Well, I am astonishing myself with the energy that I seem to have at the moment, my medication is very well balanced and I am managing to really work hard on my Kleeneze business with some great results!! People do buy from catalogues, especially at this time of year. Many people are already buying for Christmas to spread the cost. Whatever is said about the credit crunch, people still want to spoil themselves with bits and pieces, many of the items we sell are every day, essential stuff, but people are "treating" themselves too, to the more luxurious items. I am working the business during school hours - I do some admin and follow up calls when the kids are home and some deliveries to customers when Chris gets home, but I am really getting into it and have already got 2 people in my team!!! I did have another chap, but he packed it in shortly after starting as he decided it was too much like hard work!! Some people have no energy!!! I dismissed Kleeneze for at least 6 months before I took on the challenge though, it isn't mentally demanding, many of the duties are repetitive, but time consuming...Me hobbling about on my crutch and with my little trolley of catalogues takes me 45 min's to deliver 50 catalogues, healthy people do 200 in an hour!! I just keep going at my pace though and I am getting some great customers who I love chatting to...

I hit a bit of a brick wall when I got caught out in the rain delivering yesterday though!! The cold and the wet seemed to get into my bones and I was shattered, shivering and achy all evening and most of today....I was back out in the sunshine by 2pm today delivering another 125 catalogues though!!

I am doing some advertising on line to get more people into my business and to show them the opportunity, the more people I have all doing a little bit, the bigger and better the business will be!!

I am reading a lot of positive attitude literature at the moment, stuff on MLM and direct sales, but also about life coaching and the power of positive attraction. I wasn't sure to start with, but the more your hear (I listen to CDs in the car too!) and read, the more it makes sense really. It is better than being bloody miserable anyway, however you look at it!!!! Michael Heppell is my favourite at the moment, he did a presentation at the Kleeneze Christmas Showcase in September - all about "Being Brilliant" you really need to change your whole way of thinking, talking and even posture to get there...I get updates from his website too which are very inspirational, if you have had a bad day...

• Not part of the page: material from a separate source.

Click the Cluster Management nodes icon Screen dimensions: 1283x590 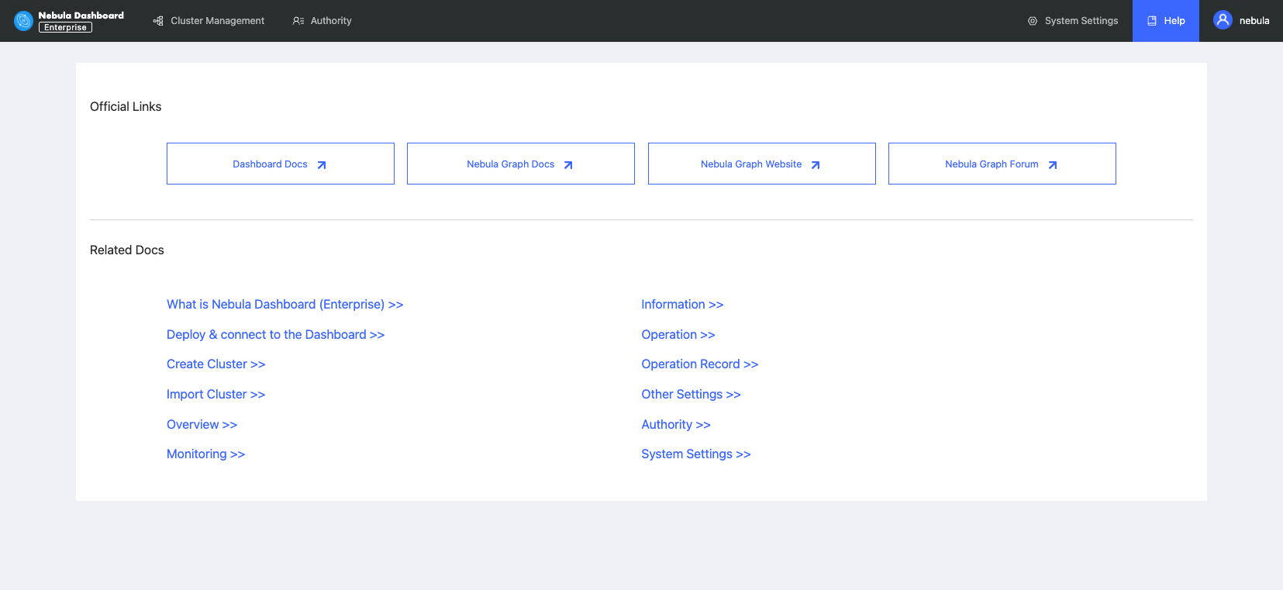pyautogui.click(x=158, y=21)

Living with any chronic health problem is shitty, no matter how it affects you. It just isn't fair. It would only be fair if EVERYONE had it!! But I have done lots of soul searching and thinking about the better things in my life and on balance, I don't do so bad really. I am still here, I can get around, I am motivated to do things and I am in control of my medication which is controlling my condition, so I am in a good place...I urge anyone who isn't in control, to get that control as soon as you can. I immediately started to take control when I got my confirmed diagnosis and treatment plan. The feelings of limbo before made me feel very sorry for myself and without direction. I know now how to deal with my symptoms and I know my limitations and live within them. Don't get me wrong, I still have very bad days, but generally I know where I am going, how I am going and how much longer than everyone else it is going to take me, but that is fine, because I will get there in the end - probably knackered, sweaty and not looking my best, but I will be there and won't miss out on anything!!

Take care my lovelies and try to get control!!